__WORK INSTRUCTION__:
Output, exactly and in full, the entries that appear below.

__RECORDS TO PROCESS__:

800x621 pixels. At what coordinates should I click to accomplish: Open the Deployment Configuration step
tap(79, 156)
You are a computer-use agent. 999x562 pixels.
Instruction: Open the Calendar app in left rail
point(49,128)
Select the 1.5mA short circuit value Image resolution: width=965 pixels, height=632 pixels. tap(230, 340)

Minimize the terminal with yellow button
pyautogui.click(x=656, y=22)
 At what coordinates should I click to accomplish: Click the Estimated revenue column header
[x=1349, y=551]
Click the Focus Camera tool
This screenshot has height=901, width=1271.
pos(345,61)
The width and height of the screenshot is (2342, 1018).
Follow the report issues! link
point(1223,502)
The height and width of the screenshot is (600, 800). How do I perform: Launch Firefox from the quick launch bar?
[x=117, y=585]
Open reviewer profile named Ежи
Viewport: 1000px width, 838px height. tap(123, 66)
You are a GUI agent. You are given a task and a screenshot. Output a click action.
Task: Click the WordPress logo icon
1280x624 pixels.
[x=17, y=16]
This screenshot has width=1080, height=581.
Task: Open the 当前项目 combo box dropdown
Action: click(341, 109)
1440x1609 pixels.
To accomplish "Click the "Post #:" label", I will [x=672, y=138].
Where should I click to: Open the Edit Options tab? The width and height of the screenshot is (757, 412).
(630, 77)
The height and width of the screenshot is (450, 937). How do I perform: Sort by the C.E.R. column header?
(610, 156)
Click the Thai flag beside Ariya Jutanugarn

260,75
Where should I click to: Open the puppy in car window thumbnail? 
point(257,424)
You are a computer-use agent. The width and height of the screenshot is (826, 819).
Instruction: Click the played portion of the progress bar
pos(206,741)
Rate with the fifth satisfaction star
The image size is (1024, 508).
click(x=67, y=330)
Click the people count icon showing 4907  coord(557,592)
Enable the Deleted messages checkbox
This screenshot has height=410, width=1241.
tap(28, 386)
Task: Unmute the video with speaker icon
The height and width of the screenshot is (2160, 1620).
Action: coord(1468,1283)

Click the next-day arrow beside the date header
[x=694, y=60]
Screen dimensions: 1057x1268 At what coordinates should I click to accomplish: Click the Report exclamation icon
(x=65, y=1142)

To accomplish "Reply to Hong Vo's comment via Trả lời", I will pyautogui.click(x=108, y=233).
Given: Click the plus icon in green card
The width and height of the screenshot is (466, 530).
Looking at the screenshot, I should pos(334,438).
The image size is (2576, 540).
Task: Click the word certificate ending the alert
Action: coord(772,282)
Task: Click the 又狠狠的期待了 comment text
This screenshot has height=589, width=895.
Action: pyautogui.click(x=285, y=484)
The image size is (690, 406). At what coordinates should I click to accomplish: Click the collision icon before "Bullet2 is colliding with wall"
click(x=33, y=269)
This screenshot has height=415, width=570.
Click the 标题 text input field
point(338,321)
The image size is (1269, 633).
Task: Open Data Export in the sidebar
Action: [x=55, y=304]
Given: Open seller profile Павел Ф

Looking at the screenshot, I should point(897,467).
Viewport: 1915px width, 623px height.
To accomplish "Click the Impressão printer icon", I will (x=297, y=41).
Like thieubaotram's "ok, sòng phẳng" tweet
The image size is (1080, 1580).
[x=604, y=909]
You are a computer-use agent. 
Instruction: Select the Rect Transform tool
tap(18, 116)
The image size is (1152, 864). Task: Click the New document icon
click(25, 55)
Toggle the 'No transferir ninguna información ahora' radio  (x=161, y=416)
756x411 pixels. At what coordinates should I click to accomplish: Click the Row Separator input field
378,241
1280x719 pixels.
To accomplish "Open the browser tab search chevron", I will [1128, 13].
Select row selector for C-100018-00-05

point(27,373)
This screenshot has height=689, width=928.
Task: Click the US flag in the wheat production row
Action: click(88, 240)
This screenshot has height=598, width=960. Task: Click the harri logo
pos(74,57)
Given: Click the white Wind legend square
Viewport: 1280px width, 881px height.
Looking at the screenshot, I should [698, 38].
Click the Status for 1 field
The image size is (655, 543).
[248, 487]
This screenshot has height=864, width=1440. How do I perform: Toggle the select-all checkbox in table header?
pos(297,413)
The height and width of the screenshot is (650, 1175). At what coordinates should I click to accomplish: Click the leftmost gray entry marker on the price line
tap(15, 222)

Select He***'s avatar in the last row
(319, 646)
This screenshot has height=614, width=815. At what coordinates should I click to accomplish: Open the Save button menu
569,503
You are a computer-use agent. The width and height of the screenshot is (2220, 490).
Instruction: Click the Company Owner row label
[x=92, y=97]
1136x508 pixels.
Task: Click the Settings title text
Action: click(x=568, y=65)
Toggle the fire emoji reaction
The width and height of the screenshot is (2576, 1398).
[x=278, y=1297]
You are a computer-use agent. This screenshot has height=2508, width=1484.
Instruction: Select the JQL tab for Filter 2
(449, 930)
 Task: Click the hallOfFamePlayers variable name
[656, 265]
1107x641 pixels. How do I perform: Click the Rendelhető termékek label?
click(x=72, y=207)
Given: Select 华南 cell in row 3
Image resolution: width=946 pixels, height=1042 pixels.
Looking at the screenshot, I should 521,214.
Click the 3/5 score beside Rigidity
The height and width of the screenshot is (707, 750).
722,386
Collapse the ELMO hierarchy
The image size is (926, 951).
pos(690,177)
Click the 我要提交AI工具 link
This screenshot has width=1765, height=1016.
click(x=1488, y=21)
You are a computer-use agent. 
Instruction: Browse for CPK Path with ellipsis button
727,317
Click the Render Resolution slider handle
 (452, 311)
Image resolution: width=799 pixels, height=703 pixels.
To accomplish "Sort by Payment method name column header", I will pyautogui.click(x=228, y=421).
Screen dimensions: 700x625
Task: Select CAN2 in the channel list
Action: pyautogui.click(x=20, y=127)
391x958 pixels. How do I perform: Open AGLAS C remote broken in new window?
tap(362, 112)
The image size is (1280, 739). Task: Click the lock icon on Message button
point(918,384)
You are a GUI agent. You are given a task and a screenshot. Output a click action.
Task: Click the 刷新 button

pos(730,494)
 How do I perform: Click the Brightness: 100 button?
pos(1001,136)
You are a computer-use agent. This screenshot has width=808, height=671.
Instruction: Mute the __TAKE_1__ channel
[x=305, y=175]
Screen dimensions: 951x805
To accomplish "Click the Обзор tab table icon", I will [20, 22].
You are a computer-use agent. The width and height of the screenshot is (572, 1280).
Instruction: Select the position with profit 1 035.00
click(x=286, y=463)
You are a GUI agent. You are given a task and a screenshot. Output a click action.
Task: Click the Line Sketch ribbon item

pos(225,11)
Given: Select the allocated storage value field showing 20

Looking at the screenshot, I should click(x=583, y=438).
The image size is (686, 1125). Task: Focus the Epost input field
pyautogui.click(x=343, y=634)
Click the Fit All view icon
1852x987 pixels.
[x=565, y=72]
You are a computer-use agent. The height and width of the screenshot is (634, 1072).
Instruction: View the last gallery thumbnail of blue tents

__RESPONSE TO THE TASK__:
800x621 pixels. At what coordinates should I click to accomplish: Open the Deployment Configuration step
tap(79, 156)
You are a computer-use agent. 999x562 pixels.
Instruction: Open the Calendar app in left rail
point(49,128)
Select the 1.5mA short circuit value Image resolution: width=965 pixels, height=632 pixels. tap(230, 340)

Minimize the terminal with yellow button
pyautogui.click(x=656, y=22)
 At what coordinates should I click to accomplish: Click the Estimated revenue column header
[x=1349, y=551]
Click the Focus Camera tool
This screenshot has height=901, width=1271.
pos(345,61)
The width and height of the screenshot is (2342, 1018).
Follow the report issues! link
point(1223,502)
The height and width of the screenshot is (600, 800). How do I perform: Launch Firefox from the quick launch bar?
[x=117, y=585]
Open reviewer profile named Ежи
Viewport: 1000px width, 838px height. tap(123, 66)
You are a GUI agent. You are given a task and a screenshot. Output a click action.
Task: Click the WordPress logo icon
1280x624 pixels.
[x=17, y=16]
This screenshot has width=1080, height=581.
Task: Open the 当前项目 combo box dropdown
Action: click(341, 109)
1440x1609 pixels.
To accomplish "Click the "Post #:" label", I will [x=672, y=138].
Where should I click to: Open the Edit Options tab? The width and height of the screenshot is (757, 412).
(630, 77)
The height and width of the screenshot is (450, 937). How do I perform: Sort by the C.E.R. column header?
(610, 156)
Click the Thai flag beside Ariya Jutanugarn

260,75
Where should I click to: Open the puppy in car window thumbnail? 
point(257,424)
You are a computer-use agent. The width and height of the screenshot is (826, 819).
Instruction: Click the played portion of the progress bar
pos(206,741)
Rate with the fifth satisfaction star
The image size is (1024, 508).
click(x=67, y=330)
Click the people count icon showing 4907  coord(557,592)
Enable the Deleted messages checkbox
This screenshot has height=410, width=1241.
tap(28, 386)
Task: Unmute the video with speaker icon
The height and width of the screenshot is (2160, 1620).
Action: coord(1468,1283)

Click the next-day arrow beside the date header
[x=694, y=60]
Screen dimensions: 1057x1268 At what coordinates should I click to accomplish: Click the Report exclamation icon
(x=65, y=1142)

To accomplish "Reply to Hong Vo's comment via Trả lời", I will pyautogui.click(x=108, y=233).
Given: Click the plus icon in green card
The width and height of the screenshot is (466, 530).
Looking at the screenshot, I should pos(334,438).
The image size is (2576, 540).
Task: Click the word certificate ending the alert
Action: coord(772,282)
Task: Click the 又狠狠的期待了 comment text
This screenshot has height=589, width=895.
Action: pyautogui.click(x=285, y=484)
The image size is (690, 406). At what coordinates should I click to accomplish: Click the collision icon before "Bullet2 is colliding with wall"
click(x=33, y=269)
This screenshot has height=415, width=570.
Click the 标题 text input field
point(338,321)
The image size is (1269, 633).
Task: Open Data Export in the sidebar
Action: [x=55, y=304]
Given: Open seller profile Павел Ф

Looking at the screenshot, I should point(897,467).
Viewport: 1915px width, 623px height.
To accomplish "Click the Impressão printer icon", I will (x=297, y=41).
Like thieubaotram's "ok, sòng phẳng" tweet
The image size is (1080, 1580).
[x=604, y=909]
You are a computer-use agent. 
Instruction: Select the Rect Transform tool
tap(18, 116)
The image size is (1152, 864). Task: Click the New document icon
click(25, 55)
Toggle the 'No transferir ninguna información ahora' radio  (x=161, y=416)
756x411 pixels. At what coordinates should I click to accomplish: Click the Row Separator input field
378,241
1280x719 pixels.
To accomplish "Open the browser tab search chevron", I will [1128, 13].
Select row selector for C-100018-00-05

point(27,373)
This screenshot has height=689, width=928.
Task: Click the US flag in the wheat production row
Action: click(88, 240)
This screenshot has height=598, width=960. Task: Click the harri logo
pos(74,57)
Given: Click the white Wind legend square
Viewport: 1280px width, 881px height.
Looking at the screenshot, I should [698, 38].
Click the Status for 1 field
The image size is (655, 543).
[248, 487]
This screenshot has height=864, width=1440. How do I perform: Toggle the select-all checkbox in table header?
pos(297,413)
The height and width of the screenshot is (650, 1175). At what coordinates should I click to accomplish: Click the leftmost gray entry marker on the price line
tap(15, 222)

Select He***'s avatar in the last row
(319, 646)
This screenshot has height=614, width=815. At what coordinates should I click to accomplish: Open the Save button menu
569,503
You are a computer-use agent. The width and height of the screenshot is (2220, 490).
Instruction: Click the Company Owner row label
[x=92, y=97]
1136x508 pixels.
Task: Click the Settings title text
Action: click(x=568, y=65)
Toggle the fire emoji reaction
The width and height of the screenshot is (2576, 1398).
[x=278, y=1297]
You are a computer-use agent. This screenshot has height=2508, width=1484.
Instruction: Select the JQL tab for Filter 2
(449, 930)
 Task: Click the hallOfFamePlayers variable name
[656, 265]
1107x641 pixels. How do I perform: Click the Rendelhető termékek label?
click(x=72, y=207)
Given: Select 华南 cell in row 3
Image resolution: width=946 pixels, height=1042 pixels.
Looking at the screenshot, I should 521,214.
Click the 3/5 score beside Rigidity
The height and width of the screenshot is (707, 750).
722,386
Collapse the ELMO hierarchy
The image size is (926, 951).
pos(690,177)
Click the 我要提交AI工具 link
This screenshot has width=1765, height=1016.
click(x=1488, y=21)
You are a computer-use agent. 
Instruction: Browse for CPK Path with ellipsis button
727,317
Click the Render Resolution slider handle
 (452, 311)
Image resolution: width=799 pixels, height=703 pixels.
To accomplish "Sort by Payment method name column header", I will pyautogui.click(x=228, y=421).
Screen dimensions: 700x625
Task: Select CAN2 in the channel list
Action: pyautogui.click(x=20, y=127)
391x958 pixels. How do I perform: Open AGLAS C remote broken in new window?
tap(362, 112)
The image size is (1280, 739). Task: Click the lock icon on Message button
point(918,384)
You are a GUI agent. You are given a task and a screenshot. Output a click action.
Task: Click the 刷新 button

pos(730,494)
 How do I perform: Click the Brightness: 100 button?
pos(1001,136)
You are a computer-use agent. This screenshot has width=808, height=671.
Instruction: Mute the __TAKE_1__ channel
[x=305, y=175]
Screen dimensions: 951x805
To accomplish "Click the Обзор tab table icon", I will [20, 22].
You are a computer-use agent. The width and height of the screenshot is (572, 1280).
Instruction: Select the position with profit 1 035.00
click(x=286, y=463)
You are a GUI agent. You are given a task and a screenshot. Output a click action.
Task: Click the Line Sketch ribbon item

pos(225,11)
Given: Select the allocated storage value field showing 20

Looking at the screenshot, I should click(x=583, y=438).
The image size is (686, 1125). Task: Focus the Epost input field
pyautogui.click(x=343, y=634)
Click the Fit All view icon
1852x987 pixels.
[x=565, y=72]
You are a computer-use agent. The height and width of the screenshot is (634, 1072).
Instruction: View the last gallery thumbnail of blue tents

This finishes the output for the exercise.